Four or five months ago, we were half the size we are now from employee perspective, half the size from an audience perspective, less than half the size from an advertiser perspective. Things are changing so rapidly that I don't know what. things are really happening at a breakneck speed this year.
Entrepreneur: Did you expect this kind of growth?
Ben: No, we actually already have a bigger audience and more advertising revenue this year than we predicted for the whole year. We're 40-50 percent ahead of what we projected for 2008.
Adam: when we started out, we were working really hard because it felt like we were working our tails off. We were working so hard at figuring all of this stuff out. As we figured more stuff out, things have become less stressful land we've been growing faster so the whole thing has a surreal quality to me in the last year.
For the demographics we service, getting the tone just right and the things we talk about and interest areas locked down, it's critical. That's one of those instances in execution where if you miss, you are going to put yourself just like the rest of the pack. There are other men's things out there that are stumbling through things and don't have a firm grasp on what they are and we really worked very hard to make sure that was never the case for us.
Entrepreneur: Who is your target demographic?

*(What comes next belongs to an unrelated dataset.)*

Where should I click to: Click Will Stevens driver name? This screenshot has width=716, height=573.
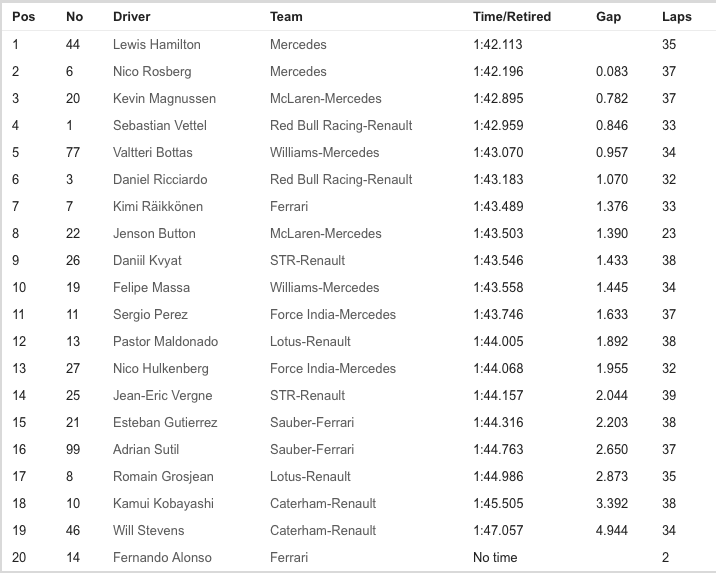click(149, 530)
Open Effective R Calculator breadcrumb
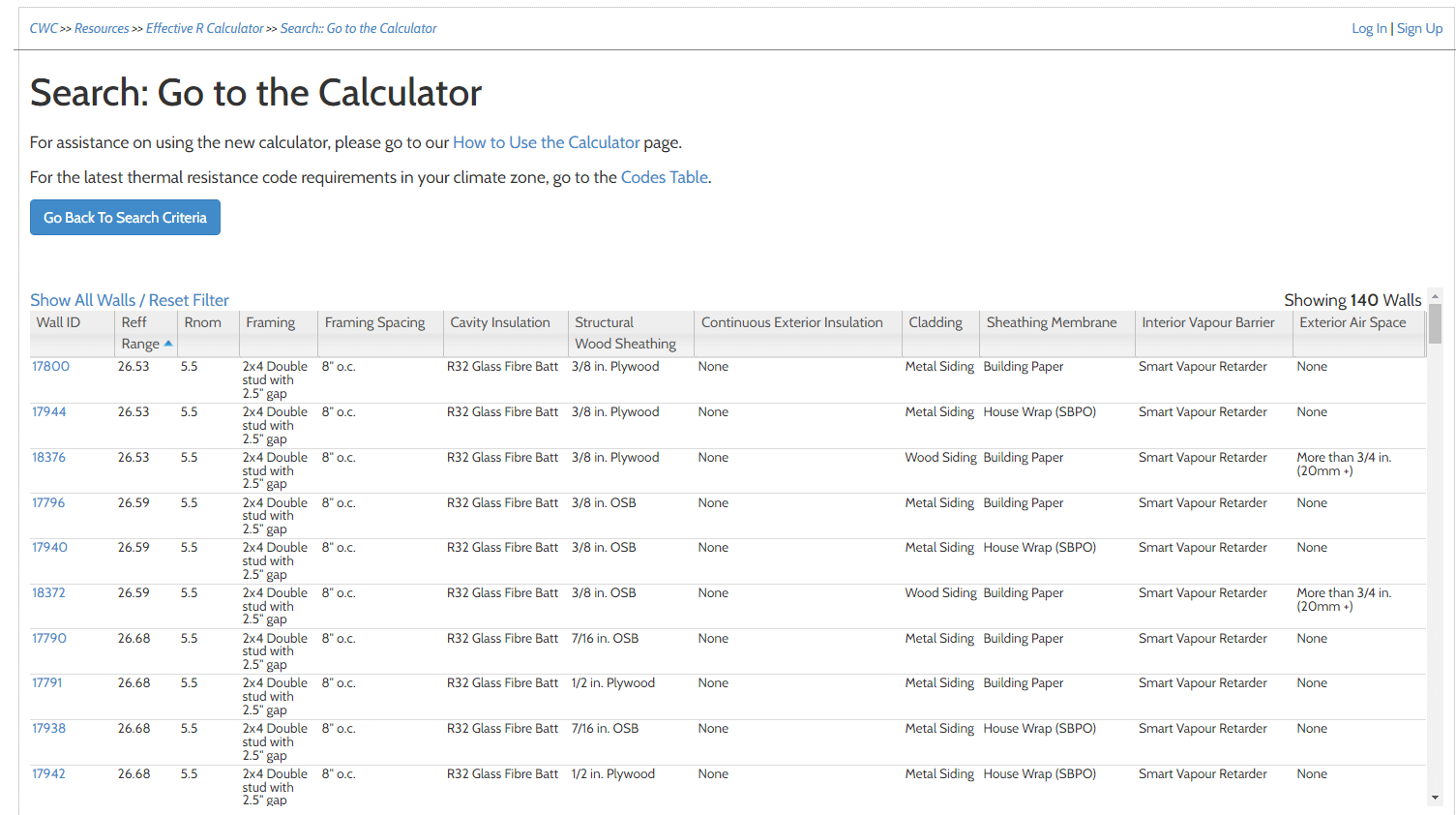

Ben: from the advertising perspective, 21-34 and male. Typically guys like us. Guys living in big cities who work hard and play hard. The editorial does a really great job of writing really funny slapstick humor that is also incredibly clever and has several layers of jokes in there. You'll find that our average reader is very well educated, really intelligent. They're successful people with a sense of humor who are all about fun. We started it because we were living in New York and we were pissed off that finding fun stuff to do was so difficult because there wasn't a trusted voice that gave us information about guy-related content. We couldn't trust the information that we were getting because it wasn't coming from someone with the same interests that we have. Frankly, we have no business starting a company or writing content for anybody and the idea is not ground-breaking. We worked hard and we wanted to make it work and the execution is really the difference between the millions of ideas. The best advice we ever got was when we started the company, we tried to talk to smart investor people and smart business people, whoever we could get our hands on, we'd go and tell them our idea and everybody said, "That's such a great idea, you'll do great." And then we sat down with someone and his response was, "That's just an idea. Go out and do it." A great idea is 10 percent of it; execution is the other 90.
Adam: Everyone was all smiles and pats on the back and no one ever wanted to tell us that it's more than just coming up with a concept.
Entrepreneur: How did you take the advice?
Adam: We basically just took all the money we could scrape together. We had full-time jobs. We hired our first writer on a part-time basis who wrote constantly for six months. It was just an exercise. Probably about six to eight months after we came up with the concept, we started doing actual work. We worked very hard but we also had very little time. We worked on Sundays and two nights a week but it wasn't enough to get the ball rolling. We outsourced the web design to a company in Argentina. We worked nights and weekends. We rolled it out very slowly.
Ben: Then we raised money in August 2005 and the money was to help us get off the ground in October 2005 which is when we went official to the public and launched the newsletter. Our investor forced us to do things slowly and didn't give us a bunch of money. They said go out and build a product that people will like and once we see that the list is growing organically on its own and the content is working. Very early on we were self-sustaining as a business. We had very low overhead and we were generating real revenues pretty quickly. And so we've always had the opportunity to be in the black and reinvest in the business.